▶ Selected extract
People
Olivia Zhao
Olivia Zhao
“I like to use the tools of statistics to see what you can learn about a topic. In healthcare, there are lots of opportunities for doing that.”
Originally from Overland Park, Kansas, Olivia Zhao (she/her) grew up a rabid baseball fan, following her beloved Kansas City Royals and still to this day catching ball games at Fenway Park in Boston. Even as a young girl, she was particularly fascinated by and the stories and statistics that can be mined from a day on the diamond. “I’ve loved baseball since I was a very small child,” she says. “I also have played softball all my life—currently I’m on the Harvard health policy team. Whether watching or playing, sports are a social experience, but you also get the chance to analyze things quantitatively and get a detailed look at what’s going on. I guess that kind of parallels my approach to academic life.”
As an undergrad at MIT, Olivia was drawn to the social sciences. “I didn’t know the specifics of what they covered,” she says, “but I always loved history, social studies, and math, so the social sciences were very appealing to me. Also, all the questions I found most interesting were being studied there by economists, so I wanted to learn how to use their methods to make meaning out of data.
“As for why I chose to specialize in health policy, I think it’s because a person’s health has such a universal reach in their life. If you can improve the system in some way then you can have a lot of impact. I just knew I would find interesting problems by focusing my research on health care policy.” To learn more about health systems, Olivia spent two years in the UK studying the pros and cons of a public system facing increased privatization.
Research
Olivia’s research hones in on the pharmaceutical industry and looking at the lifecycle of a drug. “It starts, of course, with research and development at huge drug companies, which is very expensive,” she says. “You want incentives for companies to make drugs, but then you get to the point where someone has to pay for them. The question is, how do insurers and payers decide what to pay for drugs, and how does that affect patients who may be faced with a very high price tag? The final link to patients comes when doctors write prescriptions. For the longest time, doctors didn’t know the costs that their patients would incur. Today, there are new electronic tools that show doctors the price of a given drug, as well as lower-cost alternatives. I’m curious to see if having that visibility impacts their decision of which drug to prescribe and how this affects patients’ financial well-being and actual health.”

▶ Data extract
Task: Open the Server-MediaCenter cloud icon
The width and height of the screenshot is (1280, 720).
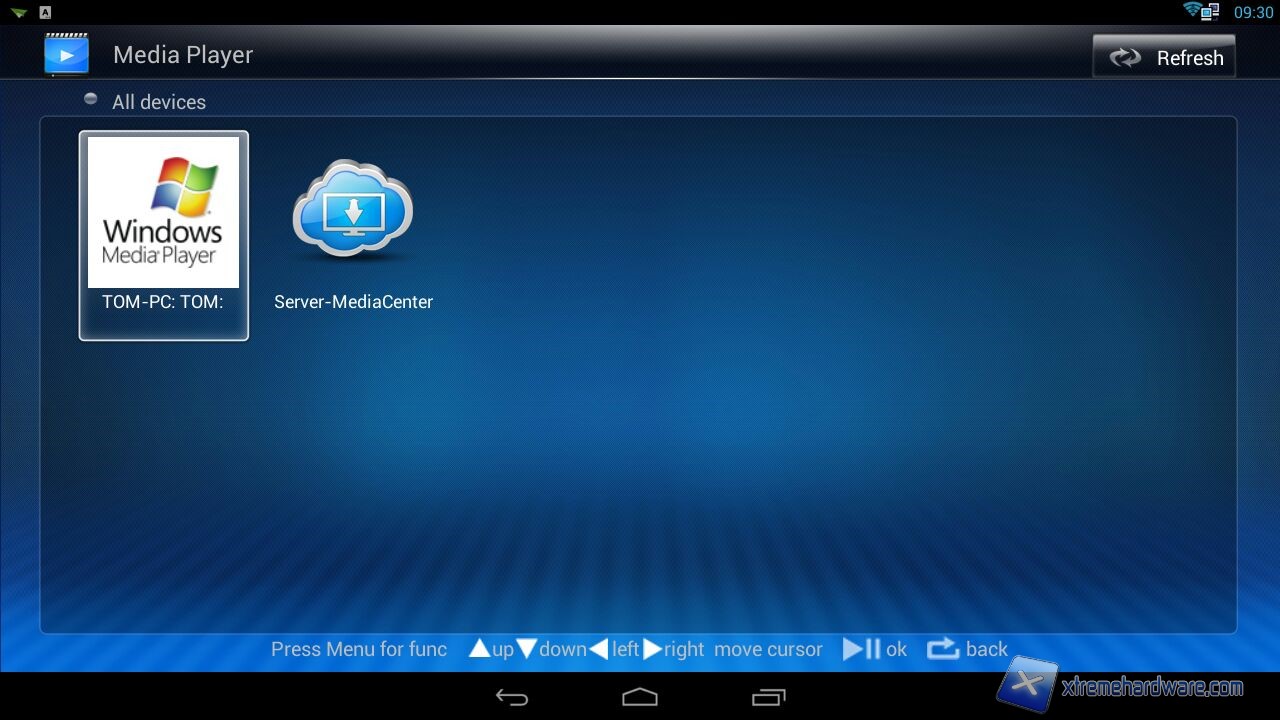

▶ Exercise
According to the profile of Olivia Zhao, where did she spend two years learning about health systems? The listing has nothing to do with the profile of Olivia Zhao.

▶ Task result
In the UK.